I try not to sigh. This wouldn’t be the first time someone’s ask me that. Or the first time a sceptical eyebrow’s been raised alongside it. It’s that or the confused frown. And I admit, when it’s put like that, it does sound a bit daft.
But, unless they’re writers, people don’t seem to get it. Maybe it’s the name. Writing Retreat. A retreat is something mystical, isn’t it? Do we do meditation? Light joss sticks?
Um… Not exactly, no.
‘But lunch is included,’ I point out lamely.
At this stage my audience usually wanders off, no doubt mentally consigning me to the ‘loopy’ pile, with a note-to-self to avoid in future – at all costs.
The lunch is included. And it’s lovely. And the room we go to is quiet, light and airy. But it’s not the reason I’m willing to pay good money to be locked up with my laptop and a dozen other writers. Face it, we’re not even allowed Wi-Fi.
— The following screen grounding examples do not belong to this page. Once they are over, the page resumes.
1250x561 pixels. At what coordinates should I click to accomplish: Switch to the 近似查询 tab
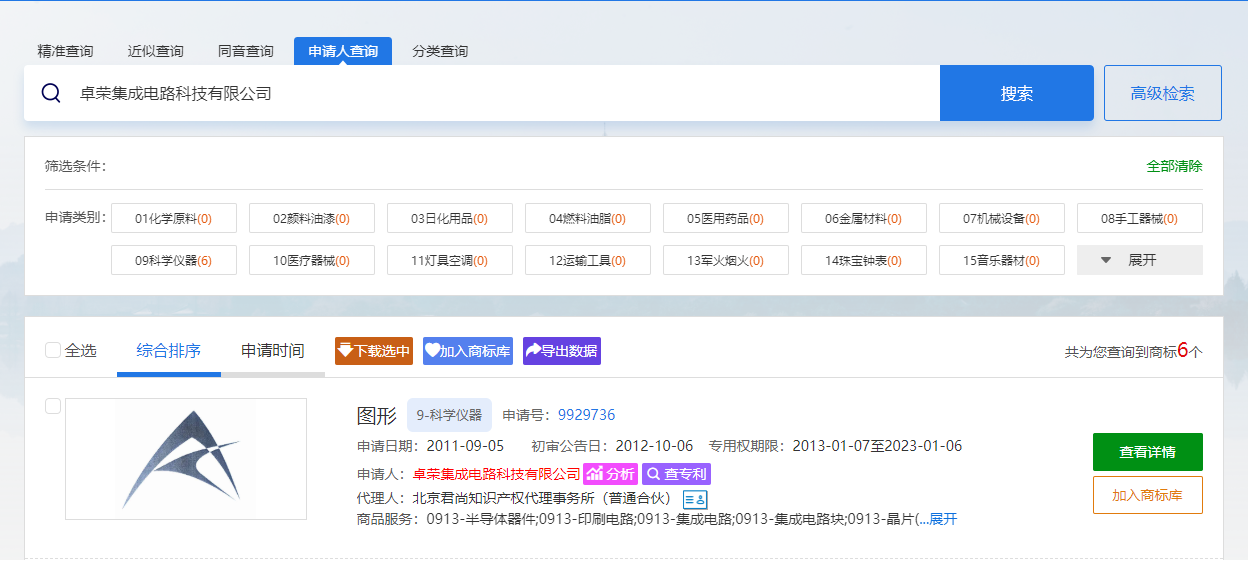tap(155, 51)
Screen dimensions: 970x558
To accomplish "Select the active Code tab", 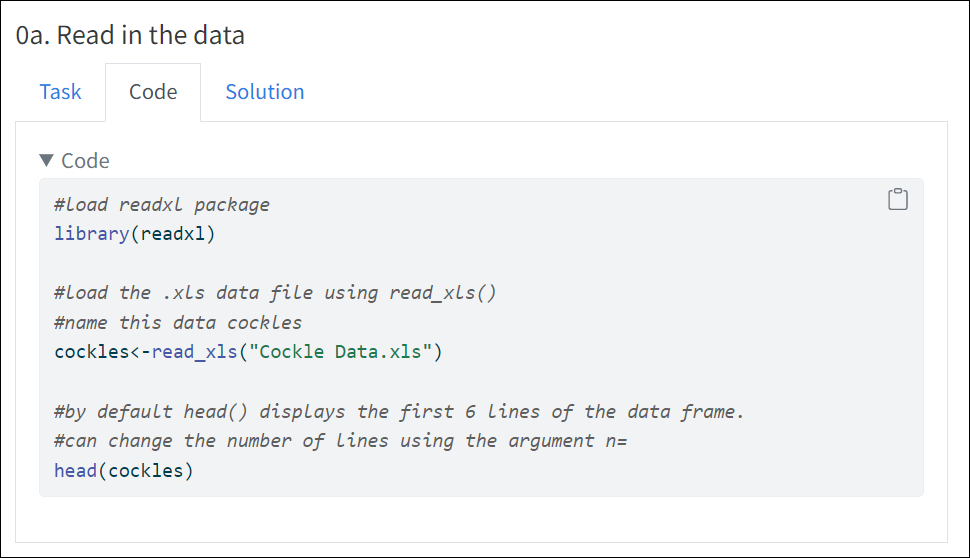I will point(153,92).
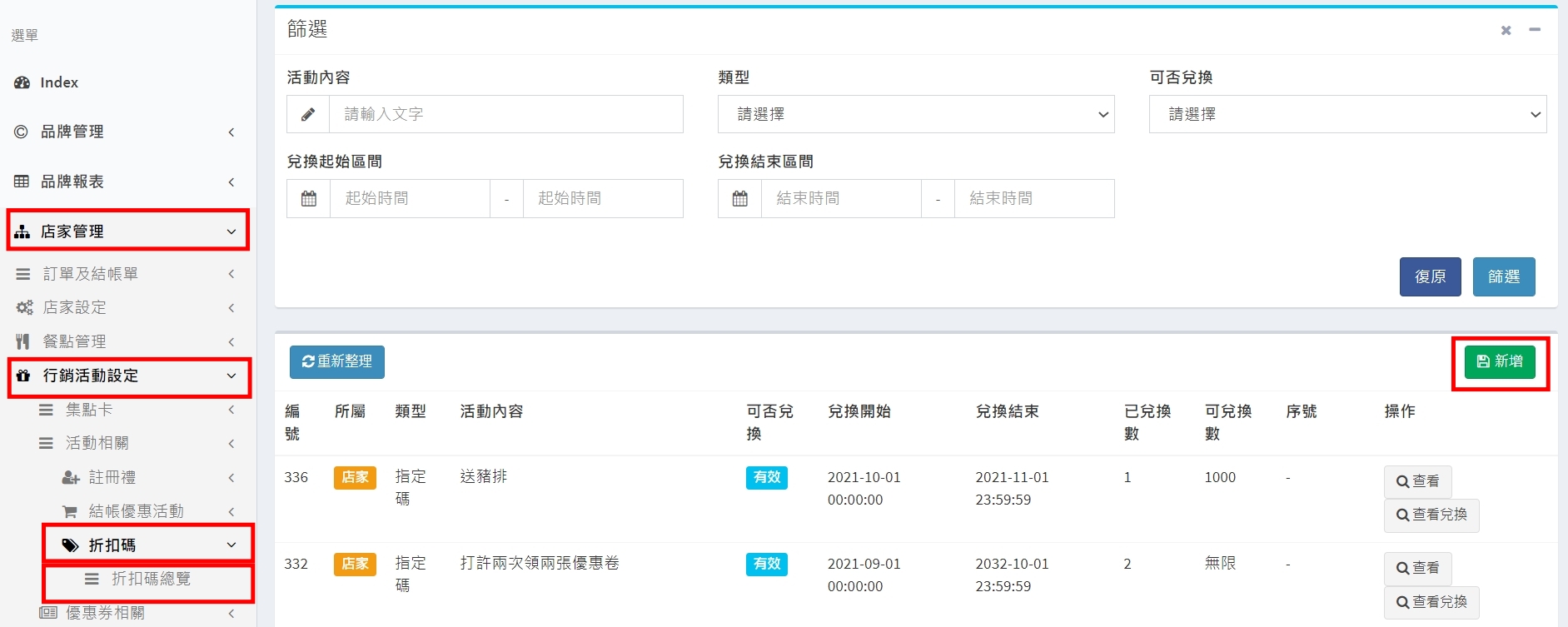Viewport: 1568px width, 627px height.
Task: Click the pencil icon beside 活動內容 field
Action: [308, 114]
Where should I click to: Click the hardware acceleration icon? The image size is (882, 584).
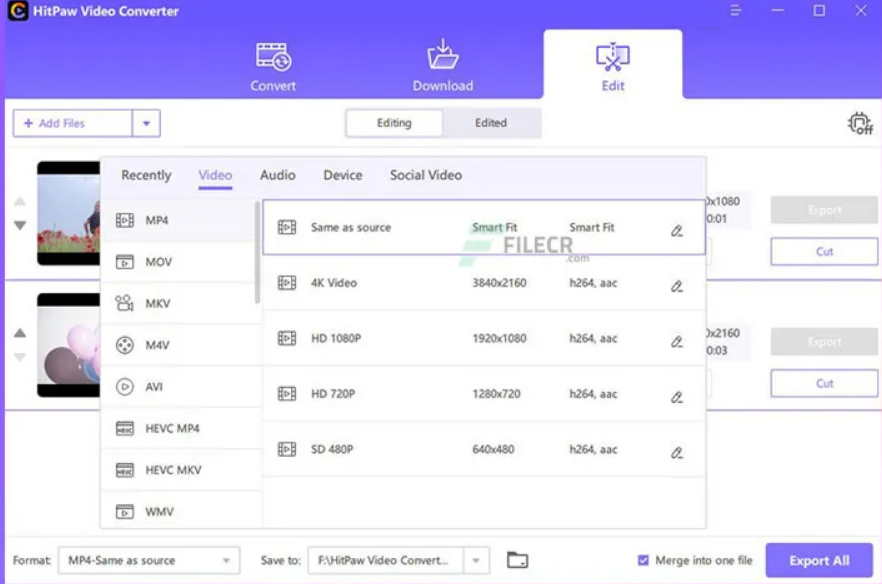click(x=859, y=124)
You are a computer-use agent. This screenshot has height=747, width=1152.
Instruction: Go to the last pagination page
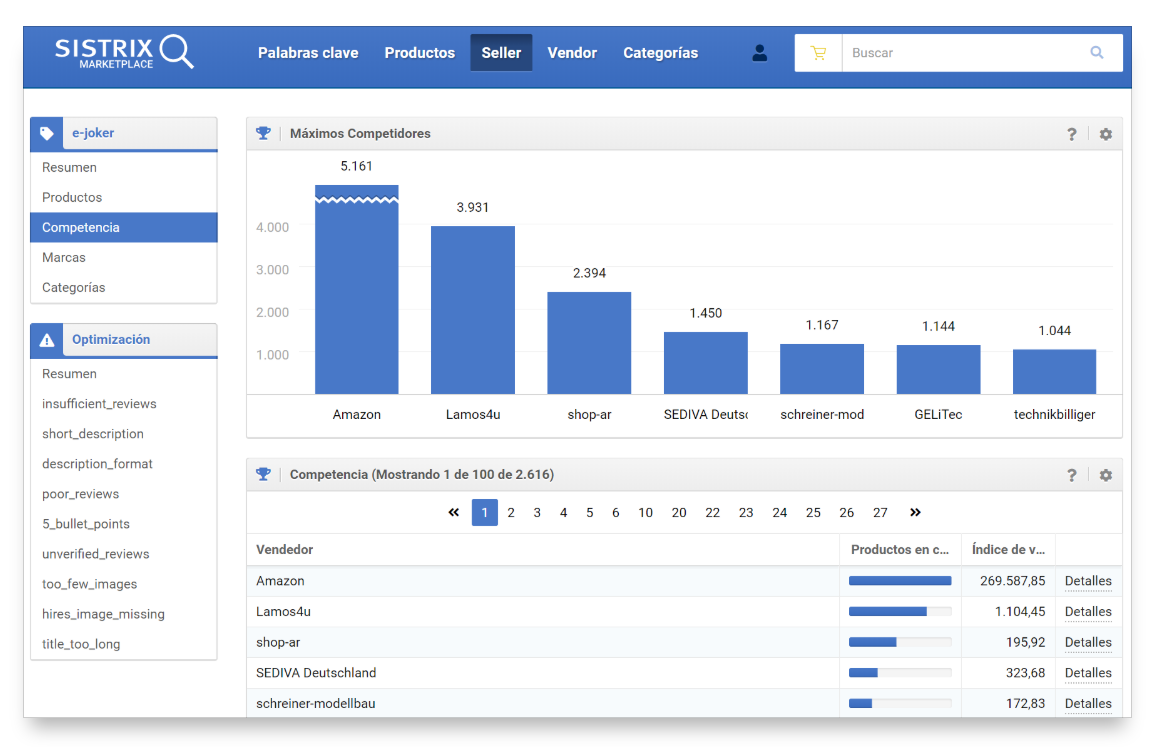pos(915,513)
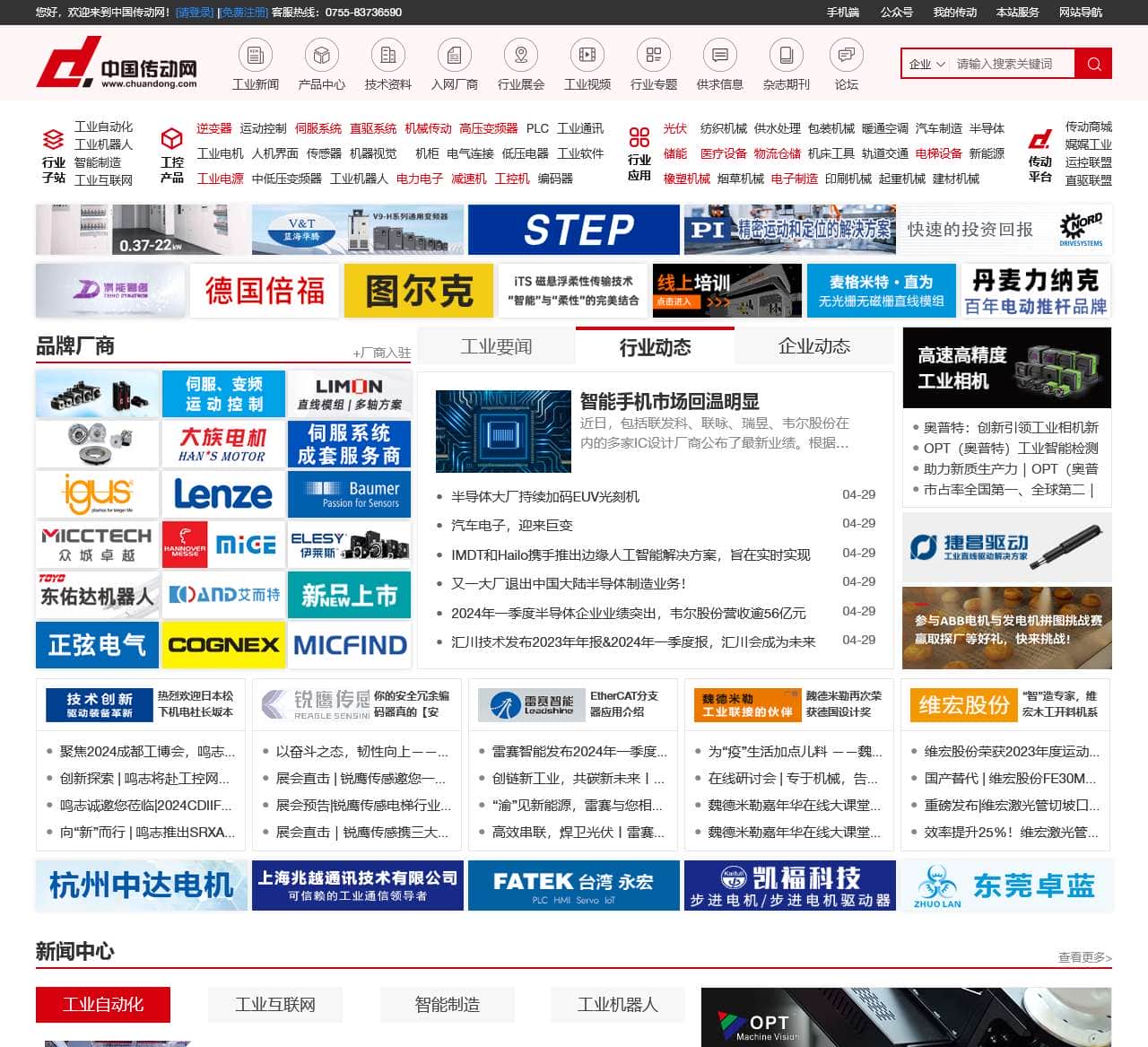
Task: Switch to the 企业动态 tab
Action: 812,345
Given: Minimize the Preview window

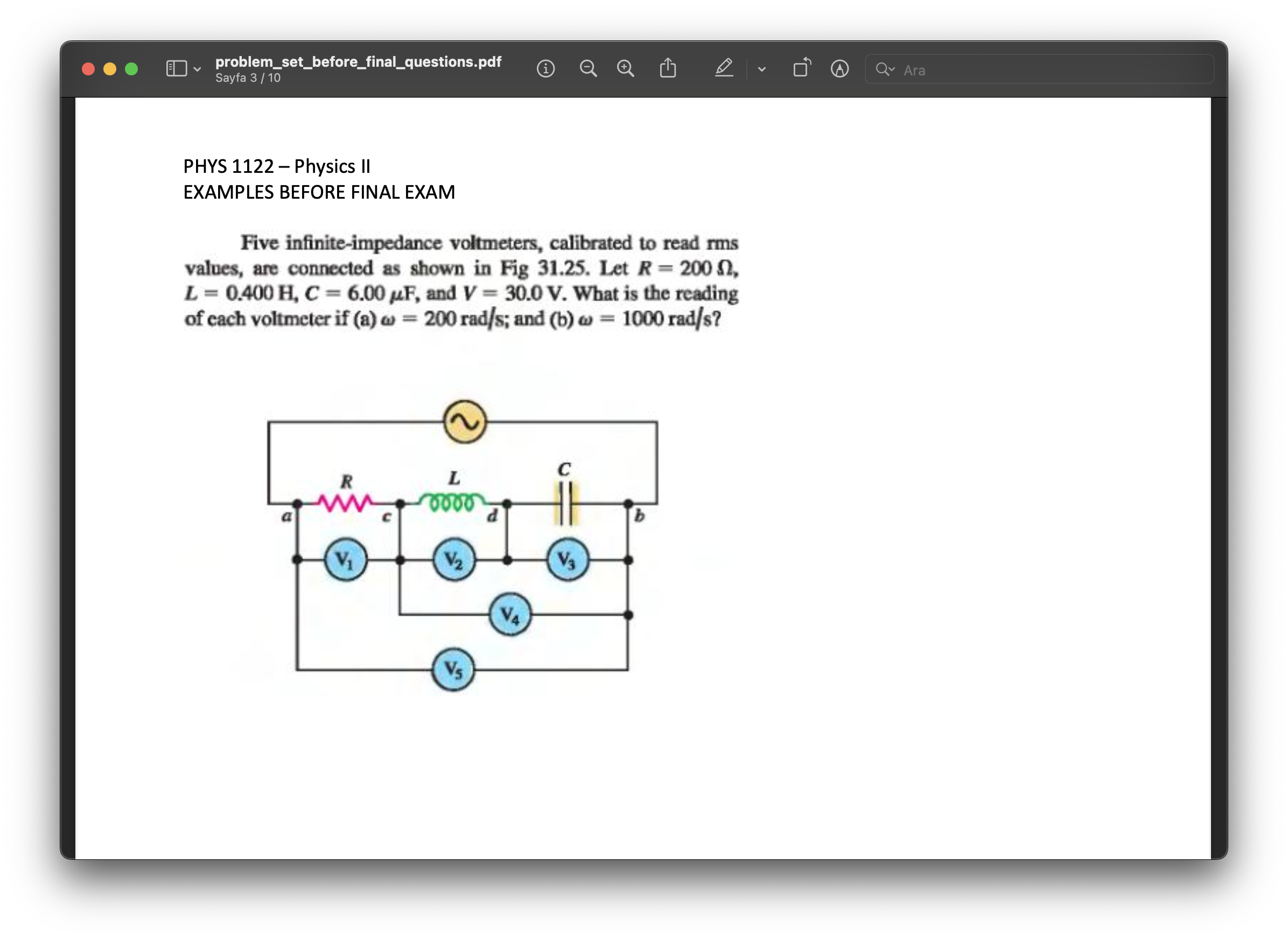Looking at the screenshot, I should (110, 69).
Not without special dispensation. Torture, right? Why would I endure that?
The reason’s simple. So I can write. One whole, glorious, uninterrupted day to just write. When was the last time I got that?
Yes, I can sit at home, put on the same music and open the same laptop, the same piece of work. What’s the difference?
Well, at the retreat there’s no TV. No internet. There are no chores. No phones ringing, no dogs in need of walking, no kids in need of feeding.
It’s peace. It’s quiet. It’s opportunity. It’s things I can’t get at home.
True, home is familiar. It has sounds, smells and bustle I’m accustomed to. Surely it should be easier to settle down there to write? The trouble is, home is also where procrastination lies. Where excuses lurk. It’s where video games beckon from their shelves, urging me to play them – just for half an hour. Just for inspiration.
Try procrastinating at a writing retreat. I dare you. Those sinful moments when you look up, just to rest your poor, tired eyes and guiltily spot every other writer still hard at work. Besides, you’ve paid for this. You’re going to waste that money?
With no interruptions, no excuses, no distractions and nothing else to do, the only thing left is to write. And, as with a mystical retreat, by removing all those external influences, the seeker finds what they’re looking for. And so the words come. Since there’s nothing else going on, they have to.
Perhaps, more than anything, the joy of a writing retreat is the energy that comes afterwards – the ‘charge’ that builds up from all those authors churning out words in the same room for a whole day. It’s the satisfaction of making progress, even if it’s just mapping out your novel or fleshing out your characters. It’s leaving there fired up, energised and optimistic and knowing there are other writers out there who feel just the same.